Un roman épistolaire jeunesse plutôt original. Cléo a 14 ans et 11 mois, elle écrit depuis longtemps son journal intime. Admiratrice d’Anne Franck, Cléo décide de lui écrire comme Anne écrivait à son amie imaginaire Kitty. Elle lui raconte sa vie, son quotidien avec sa meilleure amie, Bérénice, sa sœur aînée Mélodie, sa mère ou Dimitri… Cléo fait des parallèles entre la vie de son héroïne et sa propre vie, entre réflexions, interrogations, émotions et ressentis le lecteur découvre le quotidien d’une adolescente d’aujourd’hui et son évolution au fil des pages. Dans ce journal Cléo peut tout dire, tout raconter même ses souffrances les plus profondes, elle met à nue toute sa sensibilité.
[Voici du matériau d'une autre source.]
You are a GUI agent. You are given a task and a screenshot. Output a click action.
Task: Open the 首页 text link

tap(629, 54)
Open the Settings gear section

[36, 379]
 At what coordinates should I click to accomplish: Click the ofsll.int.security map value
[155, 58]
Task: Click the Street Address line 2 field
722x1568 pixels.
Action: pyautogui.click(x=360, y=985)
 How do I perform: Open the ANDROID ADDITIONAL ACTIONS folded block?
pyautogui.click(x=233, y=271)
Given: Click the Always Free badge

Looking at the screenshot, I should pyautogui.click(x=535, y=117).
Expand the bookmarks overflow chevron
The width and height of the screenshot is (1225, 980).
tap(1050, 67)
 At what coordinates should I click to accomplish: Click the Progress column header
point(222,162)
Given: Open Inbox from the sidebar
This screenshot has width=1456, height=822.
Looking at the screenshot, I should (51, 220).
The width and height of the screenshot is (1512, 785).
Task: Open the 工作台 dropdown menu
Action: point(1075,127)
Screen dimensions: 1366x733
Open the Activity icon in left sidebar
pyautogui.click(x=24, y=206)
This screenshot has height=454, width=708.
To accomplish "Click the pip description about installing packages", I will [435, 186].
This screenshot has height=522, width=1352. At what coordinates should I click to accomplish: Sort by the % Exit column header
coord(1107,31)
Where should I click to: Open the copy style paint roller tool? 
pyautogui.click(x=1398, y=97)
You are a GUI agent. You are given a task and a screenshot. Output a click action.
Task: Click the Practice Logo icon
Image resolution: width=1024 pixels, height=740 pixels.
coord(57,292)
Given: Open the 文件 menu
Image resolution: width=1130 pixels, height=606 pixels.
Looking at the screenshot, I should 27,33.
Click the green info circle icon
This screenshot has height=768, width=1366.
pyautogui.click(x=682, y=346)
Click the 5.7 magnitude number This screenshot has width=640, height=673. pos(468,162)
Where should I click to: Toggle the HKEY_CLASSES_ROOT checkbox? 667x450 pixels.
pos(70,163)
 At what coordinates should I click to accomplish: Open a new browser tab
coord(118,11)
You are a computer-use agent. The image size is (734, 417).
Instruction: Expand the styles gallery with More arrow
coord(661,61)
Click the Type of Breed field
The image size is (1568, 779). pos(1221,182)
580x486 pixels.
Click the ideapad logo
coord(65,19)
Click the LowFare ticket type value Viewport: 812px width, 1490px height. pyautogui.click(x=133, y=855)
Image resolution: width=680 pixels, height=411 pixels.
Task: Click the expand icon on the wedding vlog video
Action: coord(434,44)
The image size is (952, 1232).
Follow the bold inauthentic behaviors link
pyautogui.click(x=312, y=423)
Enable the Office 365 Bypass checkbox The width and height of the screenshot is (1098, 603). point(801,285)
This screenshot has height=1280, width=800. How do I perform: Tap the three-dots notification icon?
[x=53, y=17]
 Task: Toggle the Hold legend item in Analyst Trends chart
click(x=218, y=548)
Extrait : (début du livre)
Chère Anne,
Ma vie n’est vieille que de quatorze ans et onze mois, pourtant je peux dire qu’écrire en fait partie intégrante. J’écris tout le temps. Même quand je n’écris pas pour de vrai, j’écris tout de même. Dans ma tête. Je forme des phrases que je destine à être couchées sur le papier. Au bout du compte, elles le sont rarement, parce que je les oublie. Ma pensée serait une forme d’écriture très éphémère.
J’ai commencé à écrire vers dix ans, et je lis énormément.
Mon écrivaine préférée, c’est toi, Anne. Hélas, tu n’es plus là. Je ne pourrai jamais discuter avec toi. Tu étais une petite fille, et puis tu es morte dans un camp de concentration pendant la Seconde Guerre mondiale, à l’âge de quinze ans. Tu écrivais à une amie imaginaire nommée Kitty. Tu commençais toujours tes lettres par « Chère Kitty », puis tu les terminais par « À toi, Anne ». Tu voulais peut-être dire « À toi de m’écrire, maintenant ». Bien entendu, personne ne t’a jamais répondu. Pourtant, des milliers de gens ont lu tes lettres. Et parmi ces gens, des milliers de petites et jeunes filles. En écrivant « À toi », tu t’adressais sans le savoir à tous tes lecteurs et à toutes tes lectrices.
Je tiens un journal depuis déjà trois ans, et je commence ce nouveau cahier à couverture rouge aujourd’hui. Les pages sont striées de lignes bleues. Mais elles sont trop espacées. Si je les suivais, je le terminerais en à peine un mois. Alors je trace au fur et à mesure une autre ligne entre chacune d’elles. Je ne sais pas pourquoi, mais j’ai besoin que mon écriture soit bien serrée. J’ai longtemps réfléchi avant de commencer à écrire dans ce cahier. Il était si beau, le plus beau que j’aie jamais eu, qu’il fallait qu’il soit spécial. Et que je ne me trompe pas. Soudain une ampoule s’est éclairée au-dessus de ma tête, et l’idée que j’ai eue m’a paru tellement évidente que je me suis demandé pourquoi je ne l’avais pas eue plus tôt. Voilà comment j’ai décidé d’écrire dans ce cahier tous les jours en commençant par « Chère Anne »… Et je finirai par « À toi, Kitty ». Pourtant, je m’appelle Cléo.